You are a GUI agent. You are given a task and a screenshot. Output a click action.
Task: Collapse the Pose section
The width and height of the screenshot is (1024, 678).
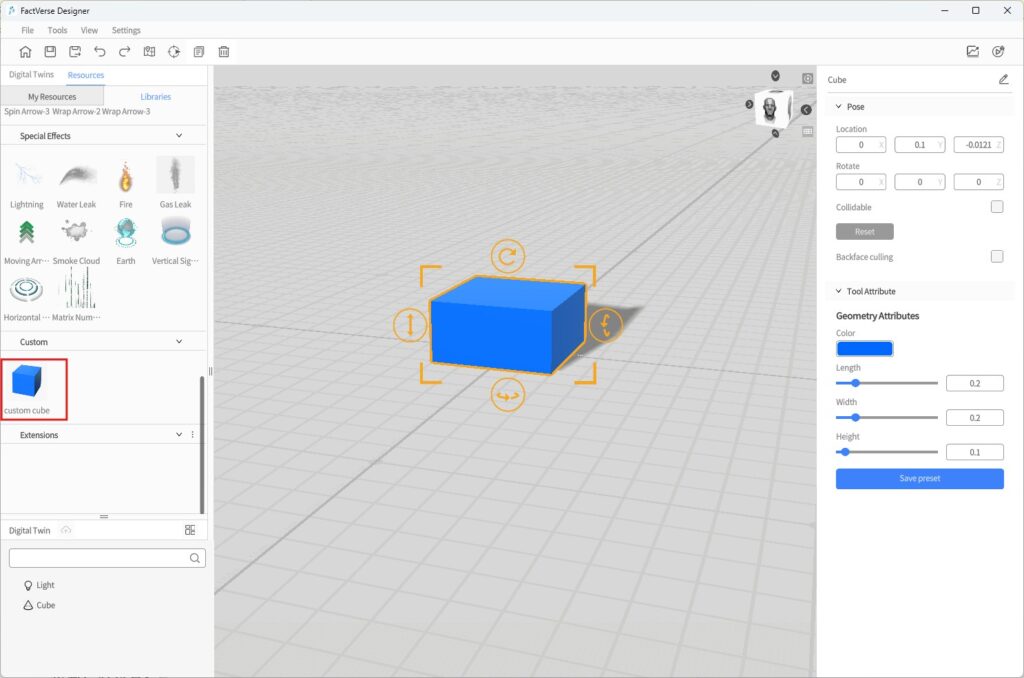point(837,107)
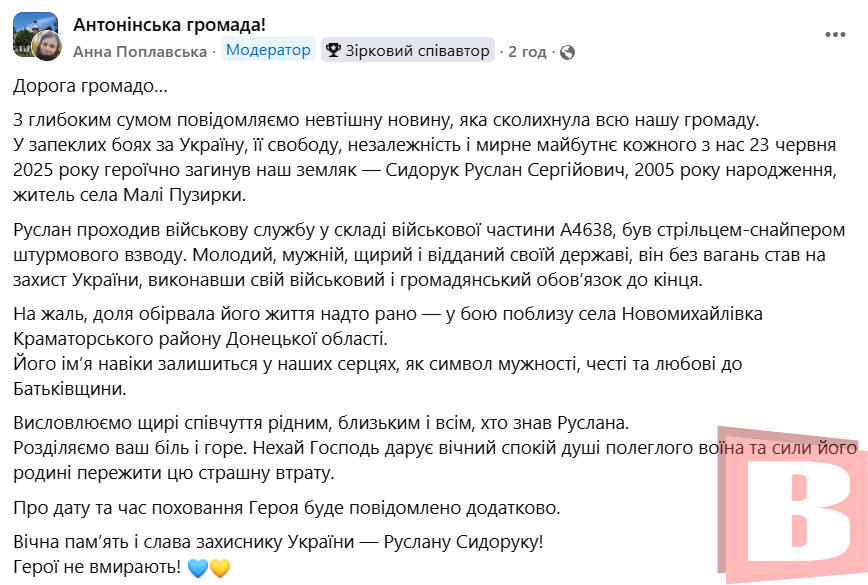Click the trophy icon on the co-author badge
The image size is (868, 585).
coord(333,49)
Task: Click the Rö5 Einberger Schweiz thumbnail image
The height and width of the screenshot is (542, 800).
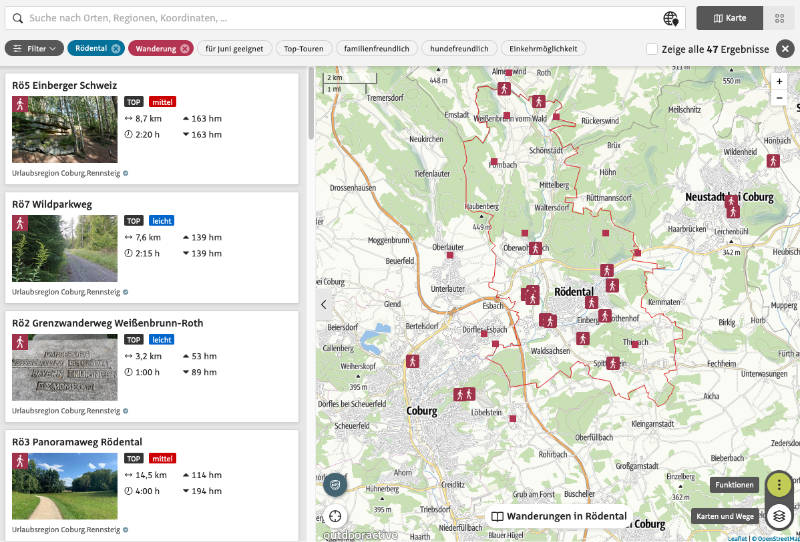Action: tap(64, 129)
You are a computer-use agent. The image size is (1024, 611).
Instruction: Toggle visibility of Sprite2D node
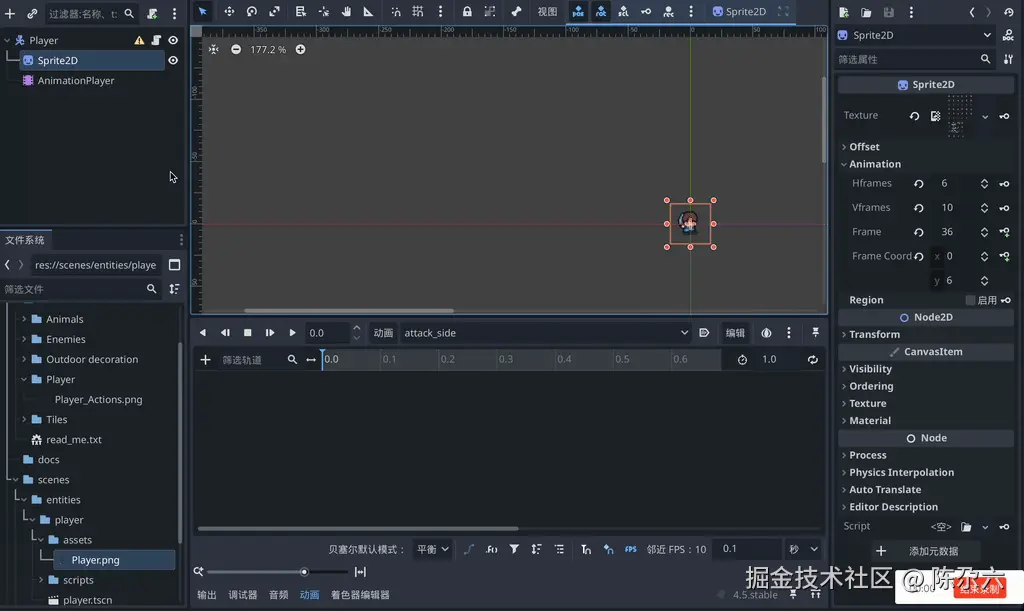pos(173,60)
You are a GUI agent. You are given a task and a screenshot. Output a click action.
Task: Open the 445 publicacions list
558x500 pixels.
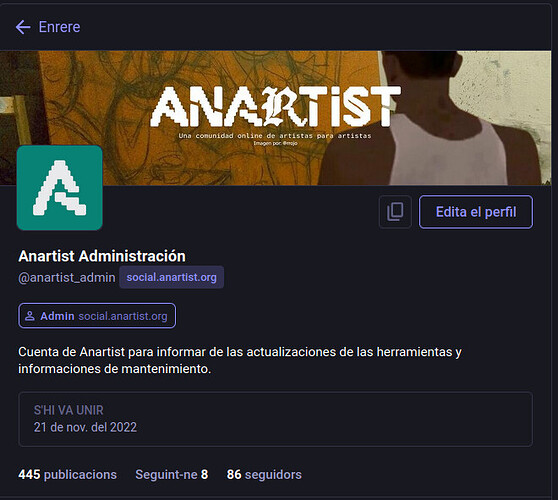point(68,474)
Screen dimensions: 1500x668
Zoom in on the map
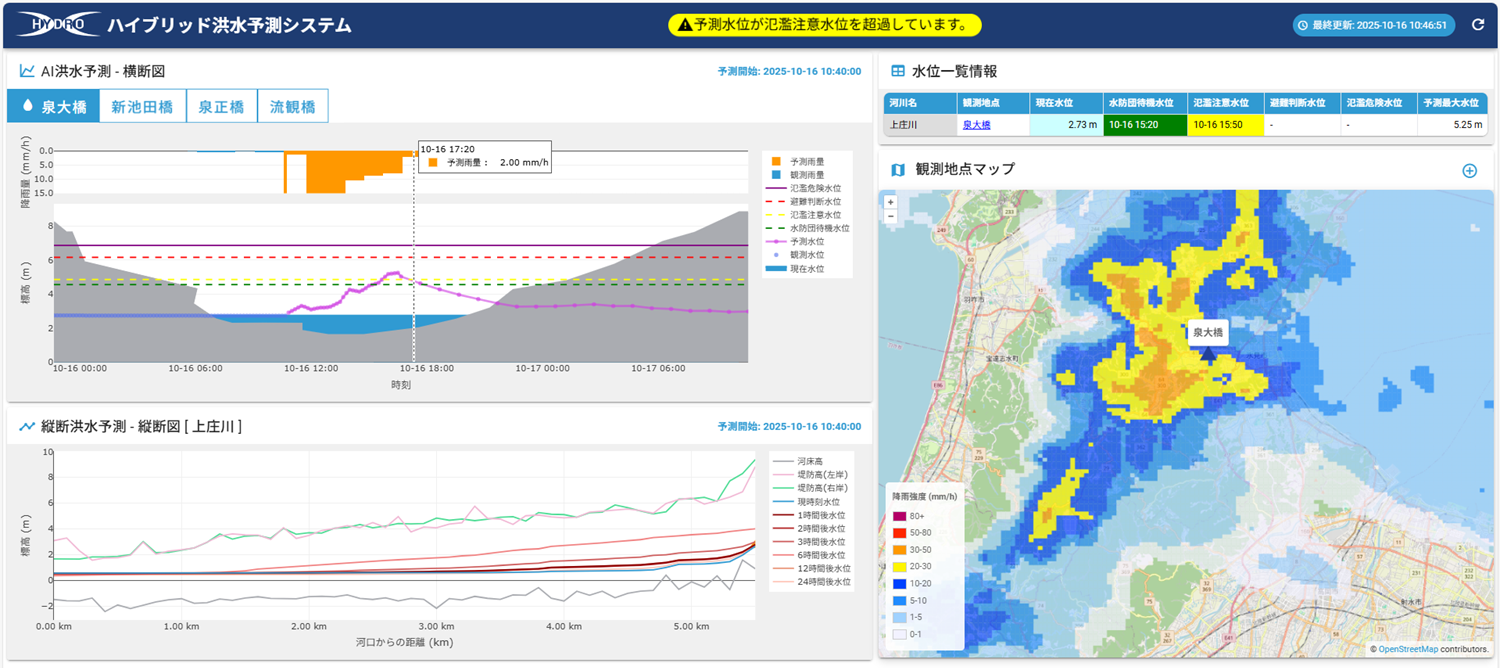click(x=890, y=202)
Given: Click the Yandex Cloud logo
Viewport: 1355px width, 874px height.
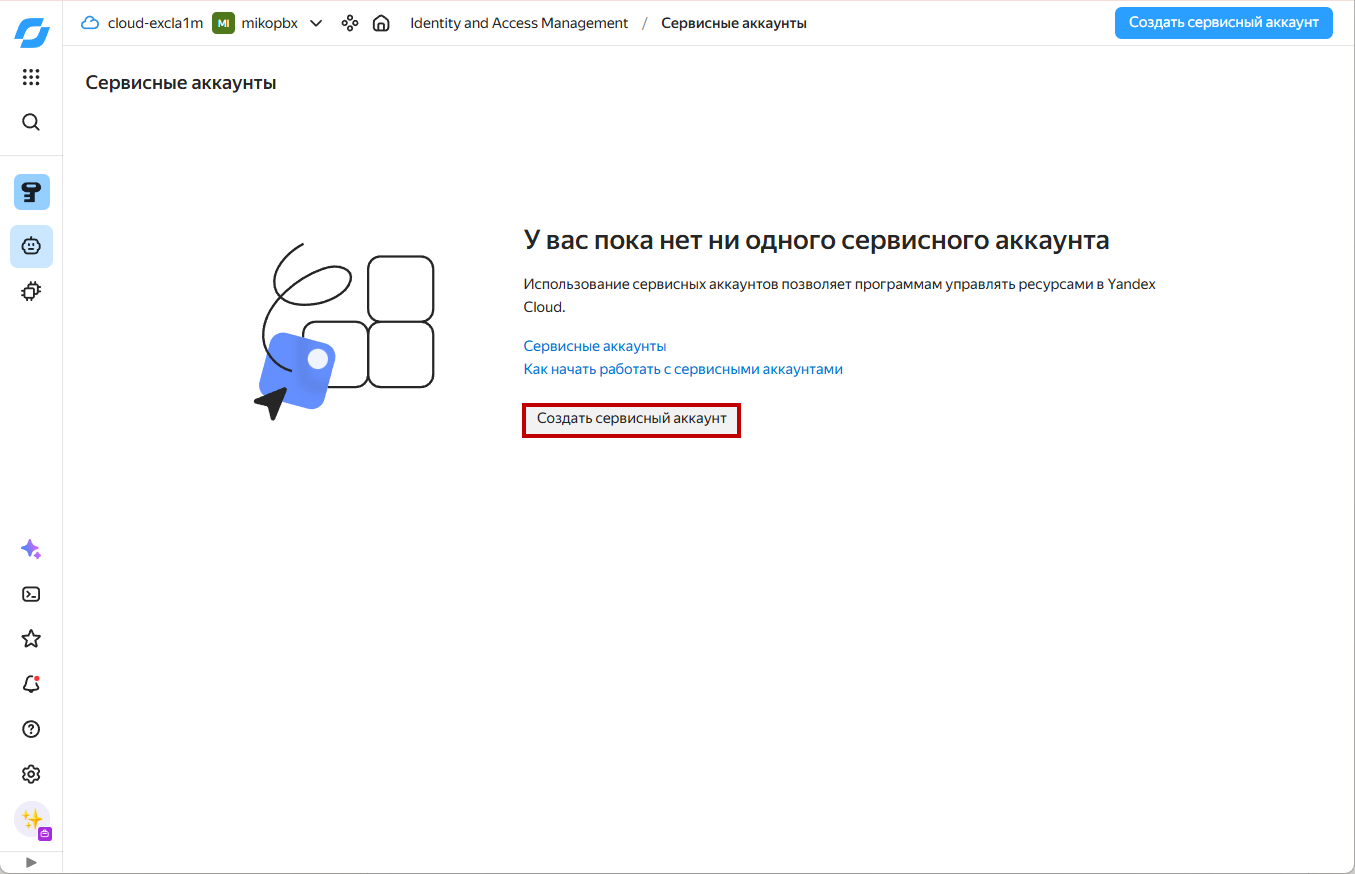Looking at the screenshot, I should tap(31, 32).
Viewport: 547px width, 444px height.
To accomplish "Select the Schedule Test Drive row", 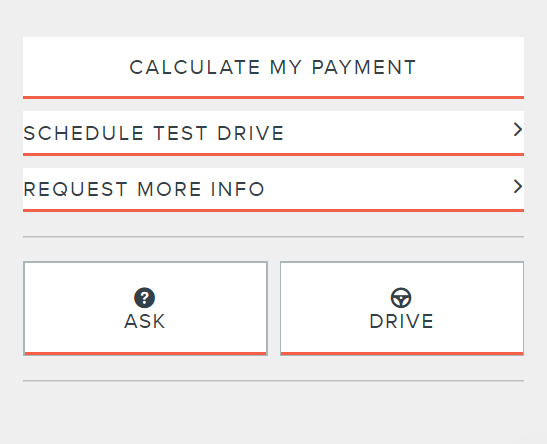I will pyautogui.click(x=274, y=133).
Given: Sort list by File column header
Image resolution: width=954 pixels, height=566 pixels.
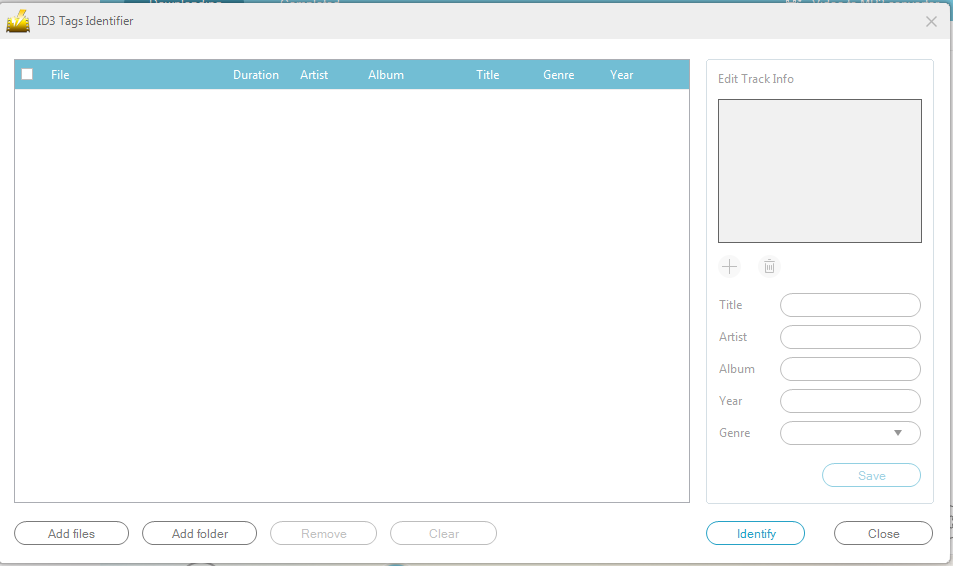Looking at the screenshot, I should tap(60, 75).
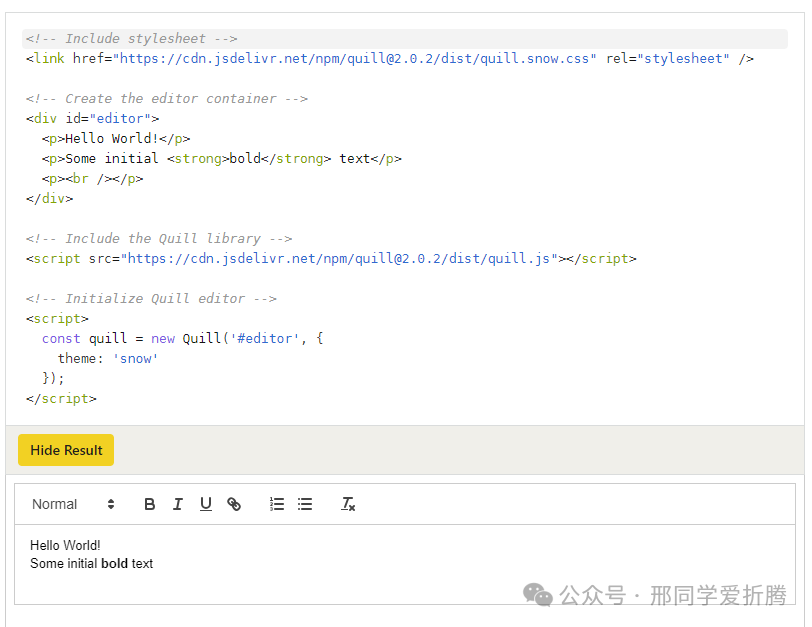Toggle underline formatting in the editor toolbar

click(206, 504)
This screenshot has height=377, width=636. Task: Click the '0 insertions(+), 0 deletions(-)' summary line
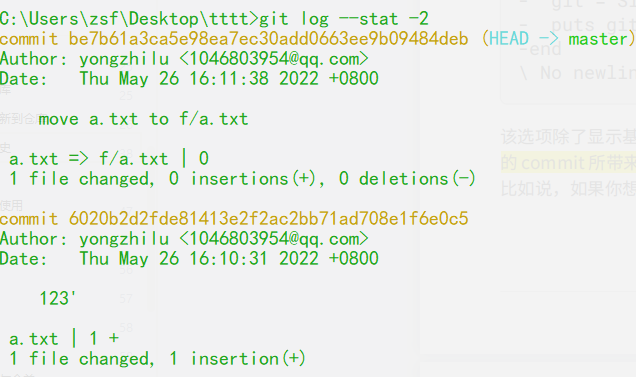[x=322, y=179]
+++++
WORK ITEM ▸
Extract, without any images, the part of the material above that opens with the line containing "You are a computer-use" and closes with the line containing "Screen dimensions: 1500x668", both lines included.

SOLVED PROBLEM ▸
You are a computer-use agent. The image size is (1024, 611).
Instruction: Toggle visibility of Sprite2D node
pos(173,60)
You are a GUI agent. You are given a task and a screenshot. Output a click action.
Task: Open the 445 publicacions list
558x500 pixels.
point(68,474)
Screen dimensions: 1500x668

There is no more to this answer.